Traditional linear algebra textbooks make a big deal out of this, but for our purposes the important
concept is that we can treat matrix-vector multiplication as implementing
an operation which behaves like a function, $v = T(u)$.  Thought of this way, the
objects of our study are the properties of matrix $A$ itself,
specifically when $A$ is used as a linear transform $T()$
taking input 2-vectors to output 2-vectors.
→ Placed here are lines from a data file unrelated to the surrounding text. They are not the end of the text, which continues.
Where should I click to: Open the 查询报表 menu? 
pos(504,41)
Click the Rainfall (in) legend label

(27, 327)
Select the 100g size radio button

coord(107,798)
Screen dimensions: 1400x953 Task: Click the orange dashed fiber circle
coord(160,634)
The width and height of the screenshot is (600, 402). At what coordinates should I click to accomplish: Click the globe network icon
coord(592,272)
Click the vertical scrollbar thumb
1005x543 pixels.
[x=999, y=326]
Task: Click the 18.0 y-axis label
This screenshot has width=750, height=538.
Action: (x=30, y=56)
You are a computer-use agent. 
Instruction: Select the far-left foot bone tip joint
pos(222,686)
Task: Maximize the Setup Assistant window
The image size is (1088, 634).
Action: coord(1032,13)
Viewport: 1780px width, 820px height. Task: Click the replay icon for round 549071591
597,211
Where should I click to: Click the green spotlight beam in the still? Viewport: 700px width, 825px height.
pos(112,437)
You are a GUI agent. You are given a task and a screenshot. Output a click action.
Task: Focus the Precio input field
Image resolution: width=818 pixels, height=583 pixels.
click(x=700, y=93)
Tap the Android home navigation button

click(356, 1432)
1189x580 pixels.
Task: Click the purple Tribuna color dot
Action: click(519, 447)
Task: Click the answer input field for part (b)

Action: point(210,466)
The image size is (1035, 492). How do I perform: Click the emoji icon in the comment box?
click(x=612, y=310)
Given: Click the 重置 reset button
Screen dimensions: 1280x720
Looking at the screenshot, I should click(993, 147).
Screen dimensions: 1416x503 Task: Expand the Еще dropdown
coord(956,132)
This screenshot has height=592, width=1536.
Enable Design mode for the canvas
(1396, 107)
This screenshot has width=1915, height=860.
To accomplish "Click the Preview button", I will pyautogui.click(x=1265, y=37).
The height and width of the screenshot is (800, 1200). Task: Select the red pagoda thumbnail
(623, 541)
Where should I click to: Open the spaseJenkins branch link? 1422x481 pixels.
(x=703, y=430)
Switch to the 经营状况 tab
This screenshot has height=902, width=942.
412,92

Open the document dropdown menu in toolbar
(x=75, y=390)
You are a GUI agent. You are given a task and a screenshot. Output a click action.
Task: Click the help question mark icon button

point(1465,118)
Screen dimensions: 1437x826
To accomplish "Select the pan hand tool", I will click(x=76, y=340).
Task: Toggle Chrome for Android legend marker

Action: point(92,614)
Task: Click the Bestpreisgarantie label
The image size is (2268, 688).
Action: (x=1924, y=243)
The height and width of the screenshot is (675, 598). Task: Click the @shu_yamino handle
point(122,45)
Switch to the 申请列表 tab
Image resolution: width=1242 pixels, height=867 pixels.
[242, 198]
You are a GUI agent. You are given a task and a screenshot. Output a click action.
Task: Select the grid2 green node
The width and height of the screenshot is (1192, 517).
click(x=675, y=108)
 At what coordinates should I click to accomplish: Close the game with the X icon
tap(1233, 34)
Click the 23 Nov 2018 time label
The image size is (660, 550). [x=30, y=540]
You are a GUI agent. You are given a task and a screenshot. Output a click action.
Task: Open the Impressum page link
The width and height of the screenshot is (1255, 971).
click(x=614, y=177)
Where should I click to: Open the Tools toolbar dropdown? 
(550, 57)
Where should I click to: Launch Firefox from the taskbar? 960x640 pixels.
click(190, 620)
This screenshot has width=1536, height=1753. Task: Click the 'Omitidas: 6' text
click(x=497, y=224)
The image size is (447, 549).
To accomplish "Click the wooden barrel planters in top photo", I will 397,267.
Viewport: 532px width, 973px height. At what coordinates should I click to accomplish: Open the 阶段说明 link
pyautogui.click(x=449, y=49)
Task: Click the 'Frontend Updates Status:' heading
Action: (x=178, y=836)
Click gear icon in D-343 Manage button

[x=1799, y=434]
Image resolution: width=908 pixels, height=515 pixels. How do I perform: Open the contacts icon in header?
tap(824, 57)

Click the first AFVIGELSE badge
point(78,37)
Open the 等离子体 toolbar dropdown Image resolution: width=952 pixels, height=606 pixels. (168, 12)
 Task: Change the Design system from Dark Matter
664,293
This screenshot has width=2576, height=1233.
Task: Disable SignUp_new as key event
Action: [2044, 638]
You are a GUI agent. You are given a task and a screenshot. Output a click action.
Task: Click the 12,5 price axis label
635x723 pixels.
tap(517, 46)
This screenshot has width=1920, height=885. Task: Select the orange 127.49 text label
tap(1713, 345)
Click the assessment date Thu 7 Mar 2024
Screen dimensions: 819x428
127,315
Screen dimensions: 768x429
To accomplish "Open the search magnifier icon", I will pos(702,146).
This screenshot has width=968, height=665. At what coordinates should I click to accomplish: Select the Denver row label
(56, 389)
\subsection{Transforming a unit square}
\begin{figure}[thb]
	\centering
	\includegraphics[width=0.7\columnwidth]{MatrixActionOnUnitSquare.png}
	\caption{The action of matrix-vector multiplication on a unit square.
		The original unit square is red, the transformed square is blue.}
	\label{fig:MatrixActionOnUnitSquare}
\end{figure}
The linear transform picture
\cref{fig:MatrixVectorMultiplication} is frequently featured in
linear algebra textbooks, so we
won't dwell on it here.  But a useful extension of this
picture involves considering what happens when you draw a square in
the x-y plane, and operate on all its points with the matrix
$A$.  This is shown in \cref{fig:MatrixActionOnUnitSquare},
where we create a unit square with
one corner lying at the origin.  We call the input points $u$.
Upon multiplication with the matrix $A$
the input points $u$ are mapped to the output points $v$,
which form a parallelogram.  One vertex of the output parallelogram lies at
the origin -- multiplying the zero
point by $A$ returns zero, so this point doesn't move.  However, all
other points in the input square are mapped to some new point on the
output shape.  What's noteworthy is that the set of output points $v$ always
form a parallelogram (as opposed to forming some other shape).
\FloatBarrier

Matlab code to perform this operation is presented in \cref{mat:ActionUnitSquare}. If
you run this code repeatedly it will generate a new random matrix with
each run, and you will get a different output parallelogram each time.
This is shown in \cref{fig:4Parallelograms}.
\begin{figure}[thb]
	\centering
	\includegraphics[width=1.0\columnwidth]{4Parallelograms.png}
	\caption{Four different parallelograms generated from four different random matrices.}
	\label{fig:4Parallelograms}
\end{figure}
Examining the results produced by several different matrices shows that
the resulting square is both stretched and rotated by the action of $A$.  This is
an important observation which we will return to in subsequent sections.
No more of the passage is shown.